Luca Sartore (National Institute of Statistical Sciences and National Agricultural Statistics Service [NASS]) explained NASS’s most recent hog inventory model. It is an innovation that incorporates swine population dynamics. Ron Plain (University of Missouri–Columbia) served as moderator for the session. The presentation was followed by questions and answers from the audience.
CURRENT MODELING INNOVATIONS
Sartore explained that NASS is interested in a model that produces estimates at a finer temporal and spatial resolution than currently used models. In particular, although NASS publishes quarterly estimates, the new model, called Satorie, Wei, Abayomi, Riggins, Corral, Sendransk (SWARCS) after its developers, is designed to prepare monthly estimates for pig crop and sows farrowing to better account for swine population dynamics. Other variables use a quarterly model linked to the monthly model. NASS would also like the model to prepare both state- and national-level estimates, to be flexible enough to capture shocks, and to combine several sources of information (survey data, historical NASS published estimates, and state recommendations).
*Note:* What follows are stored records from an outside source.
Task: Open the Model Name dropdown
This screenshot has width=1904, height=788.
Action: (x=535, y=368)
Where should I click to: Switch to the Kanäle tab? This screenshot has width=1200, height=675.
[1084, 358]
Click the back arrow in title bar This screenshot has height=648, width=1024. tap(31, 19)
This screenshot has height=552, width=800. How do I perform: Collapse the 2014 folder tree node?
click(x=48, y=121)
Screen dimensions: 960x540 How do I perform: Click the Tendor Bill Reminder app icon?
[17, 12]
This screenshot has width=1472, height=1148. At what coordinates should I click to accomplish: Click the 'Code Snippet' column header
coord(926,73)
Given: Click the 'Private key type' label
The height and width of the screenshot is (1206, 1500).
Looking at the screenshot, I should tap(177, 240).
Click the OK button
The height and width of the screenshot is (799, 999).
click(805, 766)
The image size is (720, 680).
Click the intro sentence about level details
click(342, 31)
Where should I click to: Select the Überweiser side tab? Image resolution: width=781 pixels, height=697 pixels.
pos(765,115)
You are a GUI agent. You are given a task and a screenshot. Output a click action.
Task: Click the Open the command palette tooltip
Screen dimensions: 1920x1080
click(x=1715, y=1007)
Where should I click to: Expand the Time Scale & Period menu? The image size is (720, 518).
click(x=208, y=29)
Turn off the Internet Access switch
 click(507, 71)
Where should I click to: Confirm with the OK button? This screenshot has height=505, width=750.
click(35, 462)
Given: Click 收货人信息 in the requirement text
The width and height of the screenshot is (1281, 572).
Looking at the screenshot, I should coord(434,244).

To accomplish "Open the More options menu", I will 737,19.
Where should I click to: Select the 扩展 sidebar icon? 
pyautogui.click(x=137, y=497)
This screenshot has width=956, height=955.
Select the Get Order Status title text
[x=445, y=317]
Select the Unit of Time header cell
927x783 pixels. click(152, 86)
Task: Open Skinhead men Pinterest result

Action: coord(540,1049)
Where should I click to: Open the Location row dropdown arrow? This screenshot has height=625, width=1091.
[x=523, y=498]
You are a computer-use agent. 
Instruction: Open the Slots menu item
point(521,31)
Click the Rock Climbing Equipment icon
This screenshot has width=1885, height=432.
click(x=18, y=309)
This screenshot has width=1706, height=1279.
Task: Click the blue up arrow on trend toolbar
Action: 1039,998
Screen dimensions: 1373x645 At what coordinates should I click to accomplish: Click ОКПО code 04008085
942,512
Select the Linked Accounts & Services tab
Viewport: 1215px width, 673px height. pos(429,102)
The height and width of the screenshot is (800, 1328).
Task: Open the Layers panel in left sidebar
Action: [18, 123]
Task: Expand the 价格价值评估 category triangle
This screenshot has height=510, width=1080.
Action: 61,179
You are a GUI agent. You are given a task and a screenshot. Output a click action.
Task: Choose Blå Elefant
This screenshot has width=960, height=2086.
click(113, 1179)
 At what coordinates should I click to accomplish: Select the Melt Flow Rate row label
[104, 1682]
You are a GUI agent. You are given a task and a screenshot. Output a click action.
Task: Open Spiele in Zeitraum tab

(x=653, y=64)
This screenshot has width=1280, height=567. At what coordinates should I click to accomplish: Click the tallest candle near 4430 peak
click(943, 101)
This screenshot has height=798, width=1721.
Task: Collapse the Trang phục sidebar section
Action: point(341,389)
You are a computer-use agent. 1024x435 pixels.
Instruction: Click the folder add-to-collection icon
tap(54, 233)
The model must also produce estimates within 2 hours. Sartore described the monthly models at the national level, along with discussion of other ways under consideration for making the model flexible enough to capture shocks, such as using nonconstant survival rates.
When the survey data are available and aggregated, and auxiliary data are prepared, the model is run. The information (data as well as model estimates) is considered during the pre-board meeting. The pre-board determines alternative inputs to the model, and the model is rerun using those inputs. The result is provided to the Hog Board as one of the scenarios for consideration. As described in Chapter 4, the Hog Board determines the initial official NASS hog inventory estimates.
Calibration is used to correct for biases in survey data prior to input into the model. Sartore described the estimation of ratios to adjust for survey undercoverage. There is a time series of quarterly ratios defined as the ratio of the official U.S.-level board estimate for variable k at time t to the U.S.-level survey estimate for variable k at time t. One objective is to model and predict these ratios. The actual procedure is more complex, because a different ratio can be computed for each potential revision of the initial published estimate (1) to the final revision (5). NASS applies a neural network model that uses hidden layers to capture the optimal adjustment for a quarter. The monthly adjustment ratios are set equal to the relevant quarterly ratio.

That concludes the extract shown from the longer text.